Norma Vincenzo Bellini Nouvelle production de l’OnR.
Opéra en deux actes.
Livret de Felice Romani.
Créé le 26 décembre 1831 à Teatro alla Scala de Milan.
Alors que la lune est déjà haute dans le ciel, une foule d’adorateurs bruisse de mille rumeurs. Celle qu’ils attendent avec tant d’impatience viendra-t-elle exercer devant eux son art mystérieux ? Certains en doutent, d’autres guettent fébrilement son apparition. Enfin, le silence se fait et leur idole s’avance à leur rencontre pour se prêter au culte ancestral, les yeux fermés et les bras croisés sur une parure sublime.
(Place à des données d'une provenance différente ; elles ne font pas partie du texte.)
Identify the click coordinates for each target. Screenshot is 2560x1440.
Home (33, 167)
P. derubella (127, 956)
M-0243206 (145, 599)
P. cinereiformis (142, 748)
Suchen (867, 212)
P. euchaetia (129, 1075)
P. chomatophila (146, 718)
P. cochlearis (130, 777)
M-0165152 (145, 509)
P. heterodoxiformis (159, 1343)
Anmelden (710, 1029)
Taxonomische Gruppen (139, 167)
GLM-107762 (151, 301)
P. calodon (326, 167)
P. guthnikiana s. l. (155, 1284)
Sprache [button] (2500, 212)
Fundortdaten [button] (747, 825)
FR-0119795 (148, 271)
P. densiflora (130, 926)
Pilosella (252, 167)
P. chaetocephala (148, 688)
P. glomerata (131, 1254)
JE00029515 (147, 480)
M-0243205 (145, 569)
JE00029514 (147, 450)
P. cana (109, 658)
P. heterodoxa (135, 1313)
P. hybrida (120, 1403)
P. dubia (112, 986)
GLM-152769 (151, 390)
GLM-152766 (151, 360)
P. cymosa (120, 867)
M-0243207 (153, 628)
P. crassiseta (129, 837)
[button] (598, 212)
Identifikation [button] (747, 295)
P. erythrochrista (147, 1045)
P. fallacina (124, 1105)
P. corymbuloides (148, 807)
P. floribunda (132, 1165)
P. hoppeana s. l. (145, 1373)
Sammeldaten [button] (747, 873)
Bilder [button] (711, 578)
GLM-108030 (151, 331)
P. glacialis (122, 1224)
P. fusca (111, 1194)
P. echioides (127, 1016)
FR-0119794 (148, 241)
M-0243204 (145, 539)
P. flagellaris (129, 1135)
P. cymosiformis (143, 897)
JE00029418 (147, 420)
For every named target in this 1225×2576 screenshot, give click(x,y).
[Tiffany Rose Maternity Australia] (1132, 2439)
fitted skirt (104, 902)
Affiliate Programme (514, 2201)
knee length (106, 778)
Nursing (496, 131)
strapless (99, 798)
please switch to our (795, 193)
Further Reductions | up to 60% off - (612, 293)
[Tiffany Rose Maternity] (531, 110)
Le temps semble suspendu à ses lèvres qui forment sur son visage impénétrable un sourire énigmatique. Le miracle tant désiré se produit : sa voix d’or s’élève dans le plus grand des recueillements pour entonner son hymne éternel, « Casta Diva », dédié à la déesse lunaire. Derrière cette assurance sans faille se dissimulent pourtant les blessures d’une femme trahie dans son amour et lasse de son sacerdoce.
De tous les rôles du bel canto romantique, celui de Norma est
réputé comme l’un des plus exigeants, nécessitant de la part de son
interprète des qualités exceptionnelles. Délaissé au début du XXe
siècle, c’est Maria Callas qui le sort de son oubli relatif et fait de
sa cavatine un air signature, allant jusqu’à proclamer : « Bellini a
composé Norma pour moi. » Depuis, les plus grandes interprètes
s’en sont emparées. C’est au tour de Karine Deshayes de perpétuer cet
héritage dans un nouveau spectacle de Marie-Eve Signeyrole dirigé par
Andrea Sanguineti.
De la Callas, il sera question tout au long de cette adaptation audacieuse du livret de Norma. Qui est le clone de qui? Callas faite Norma pour la postérité, la légende et l'éternité! La difficulté d'être soi-même pour une icône de la voix, du belcanto, de l'opéra.L'orchestre introduit l'action, les intrigues et autres rebonds d'une histoire singulière. Entre Gaulois et Romains, ce village d'Astérix redonde d'images de mise en scène qui glisse d'un espace à un autre grâce à cette mythique scène tournante, ici surexploitée. Quatre espaces où les personnages vont et viennent, se glissent à travers le miroir et nous guident dans les méandres physiques et psychologiques de Norma, figure et idole adulée. Mais oh combien humaine et troublante. Le morceau de bravoure, ce "Casta Diva" qui habite plus d'un mélomane, file sans heurt. Karine Deshayes incarne cette femme de légende avec aisance, noblesse et respect. Sa voix puissante autant que modulée en fait une passeuse d'émotions, de grandeur: entre pudeur et folie meurtrière et destructrice. Face à elle dans un duo extraordinaire, Adalgisa, Benedetta Torre rivalise de charme et de technicité vocale, prouesse et vertige des aigus, densité et rondeur des vocalises, fuite des mélodies savantes. Une caractéristique des opéras de Bellini, entre récitatifs et chant lyrique.Le destin fait traverser des lieux incongrus aux personnages qui passent d'un lieu à l'autre, la scène tournante, comme un livre dont on feuillette les pages en les tournant.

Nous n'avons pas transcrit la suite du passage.